Please introduce us to your series “⋀” and tell us more about this symbol-based title.
Strictly speaking the series doesn’t have a title that is a pronounceable word- the title is a very small drawing/symbol.
“I am asking everyone to come along with Vuk and I. I want you to be our third twin. I’m asking that you be quiet and that you listen carefully”.
The series is named after a tattoo I gave my brother on his finger. If I had to translate it into a written word it would be ‘casita’, which means little house in Spanish.
In 2016 my twin, Vuk, came out as a trans man, and decided to start the transition process immediately, I decided I needed to photograph the process. This work explores what this transition means in regards to our relationship as twins- what it means to care for someone, to listen, to respect, and to trust. It explores the reality of a transition and how it ties into the concept of a home. These pictures are the start of the neverending process of proving to myself that we might exist, as well as understanding the ways in which we do. They are a way of piecing the history my twin and I share, and exist in contrast to the transient aspects of our identities as an attempt to grasp at something that may lead to our roots, or carve out a a new place of our own.I took a lot of these about two years ago, and looking back at them I can see myself wide eyed and apprehensive, I think I was trying to build something that could contain it all. In retrospect, piecing it together as a narrative feels like a self inflicted maternal act towards my brother and I. These pictures explore and rely on intimacy, and a willingness for a lack of distance.
Which aspects of the transition did you want to capture & what did you want to transmit?

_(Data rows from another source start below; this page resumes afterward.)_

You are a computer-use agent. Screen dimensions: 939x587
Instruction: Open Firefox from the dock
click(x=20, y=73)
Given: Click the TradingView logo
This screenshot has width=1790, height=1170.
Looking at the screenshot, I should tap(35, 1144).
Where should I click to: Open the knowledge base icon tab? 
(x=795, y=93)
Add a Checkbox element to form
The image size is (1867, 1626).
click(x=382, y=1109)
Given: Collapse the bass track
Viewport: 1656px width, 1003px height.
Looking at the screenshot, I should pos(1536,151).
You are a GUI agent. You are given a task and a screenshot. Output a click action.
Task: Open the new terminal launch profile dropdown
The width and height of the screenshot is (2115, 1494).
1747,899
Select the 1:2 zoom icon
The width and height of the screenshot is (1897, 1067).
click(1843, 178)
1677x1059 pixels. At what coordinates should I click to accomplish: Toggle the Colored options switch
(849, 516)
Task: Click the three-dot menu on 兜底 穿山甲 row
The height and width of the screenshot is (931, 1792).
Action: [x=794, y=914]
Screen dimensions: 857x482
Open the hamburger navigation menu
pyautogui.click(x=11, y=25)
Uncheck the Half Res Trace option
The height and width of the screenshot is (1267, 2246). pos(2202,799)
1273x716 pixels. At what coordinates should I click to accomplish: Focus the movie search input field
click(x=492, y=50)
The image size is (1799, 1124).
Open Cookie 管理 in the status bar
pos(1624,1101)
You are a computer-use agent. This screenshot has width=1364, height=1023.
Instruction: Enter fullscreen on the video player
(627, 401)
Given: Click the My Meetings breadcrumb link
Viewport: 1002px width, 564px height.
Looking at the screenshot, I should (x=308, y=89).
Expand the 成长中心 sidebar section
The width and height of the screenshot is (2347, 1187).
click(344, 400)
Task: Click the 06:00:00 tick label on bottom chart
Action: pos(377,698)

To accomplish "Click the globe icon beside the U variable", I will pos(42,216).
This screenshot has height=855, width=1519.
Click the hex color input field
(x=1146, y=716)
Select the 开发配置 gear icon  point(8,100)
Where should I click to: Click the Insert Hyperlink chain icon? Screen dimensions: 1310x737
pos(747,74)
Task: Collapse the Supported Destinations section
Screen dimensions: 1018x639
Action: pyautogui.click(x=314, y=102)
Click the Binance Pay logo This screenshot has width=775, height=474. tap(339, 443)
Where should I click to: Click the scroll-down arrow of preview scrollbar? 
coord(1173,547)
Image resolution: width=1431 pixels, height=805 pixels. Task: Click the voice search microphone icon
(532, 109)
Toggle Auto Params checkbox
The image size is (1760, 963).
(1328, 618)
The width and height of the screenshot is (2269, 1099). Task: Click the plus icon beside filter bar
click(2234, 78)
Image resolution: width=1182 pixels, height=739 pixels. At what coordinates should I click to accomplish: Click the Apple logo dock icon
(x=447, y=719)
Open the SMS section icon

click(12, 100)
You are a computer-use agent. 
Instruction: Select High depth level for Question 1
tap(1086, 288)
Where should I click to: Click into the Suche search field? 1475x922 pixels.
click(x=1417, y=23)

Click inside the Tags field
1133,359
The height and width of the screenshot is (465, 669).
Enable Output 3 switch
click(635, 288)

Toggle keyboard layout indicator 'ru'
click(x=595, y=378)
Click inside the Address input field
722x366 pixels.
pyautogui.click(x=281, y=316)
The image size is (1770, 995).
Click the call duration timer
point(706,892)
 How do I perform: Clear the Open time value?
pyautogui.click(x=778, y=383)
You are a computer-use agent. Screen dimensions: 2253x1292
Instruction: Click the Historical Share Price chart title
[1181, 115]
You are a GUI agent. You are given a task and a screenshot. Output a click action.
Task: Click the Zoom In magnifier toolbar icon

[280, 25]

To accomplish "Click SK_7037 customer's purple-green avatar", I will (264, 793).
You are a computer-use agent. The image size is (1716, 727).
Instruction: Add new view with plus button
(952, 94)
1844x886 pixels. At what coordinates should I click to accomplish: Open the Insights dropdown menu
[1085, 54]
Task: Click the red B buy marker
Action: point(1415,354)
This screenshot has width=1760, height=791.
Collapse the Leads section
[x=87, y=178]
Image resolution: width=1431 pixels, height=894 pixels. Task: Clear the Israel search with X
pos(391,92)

I’m asking everyone to come along with Vuk and I. I want you to be our third twin. I’m asking that you be quiet and that you listen carefully. When Vuk was first coming out it felt as though something very precious was bubbling up, there was a lot to learn, and unless I slowed down and payed close attention this shimmer would evaporate. These pictures have a lot to do with feeling tiny and see-through, deciding to embrace a situation in which, like a squishy magic grow toy, you have no choice but to become in front of everyone. I’d like for these to transmit my wide eyes and awe for my brother. With these pictures I’d like to examine the structures that the notions we’ve constructed of each other provide and perpetuate, and why perpetuating seems to be easier then rupturing.
Body Intimacy in ‘Sea(see)’ by Jeanette Spicer
Do you think this series that is so personal to you marked your style in your future work?
I think it has. This series has definitely influenced what it is that I value within the situation of a photograph being made. I think the relationship between photographer and subject is really interesting, and can be very precious. As I move on to working on new and different projects I’d like for my pictures to be imbued with the flickering sensation of a very small secret being revealed very quietly, I’d like there to be a balance of serenity and discomfort.
What did you learn from the project?
I think this project re-introduced me to narrative, it cemented the idea of needing to pay very very close attention, and most importantly, it taught me to make stuff about what I can’t stop thinking about; to pay attention to the thing that is making me feel like I will be in a perpetual state of almost throwing up if I keep ignoring it.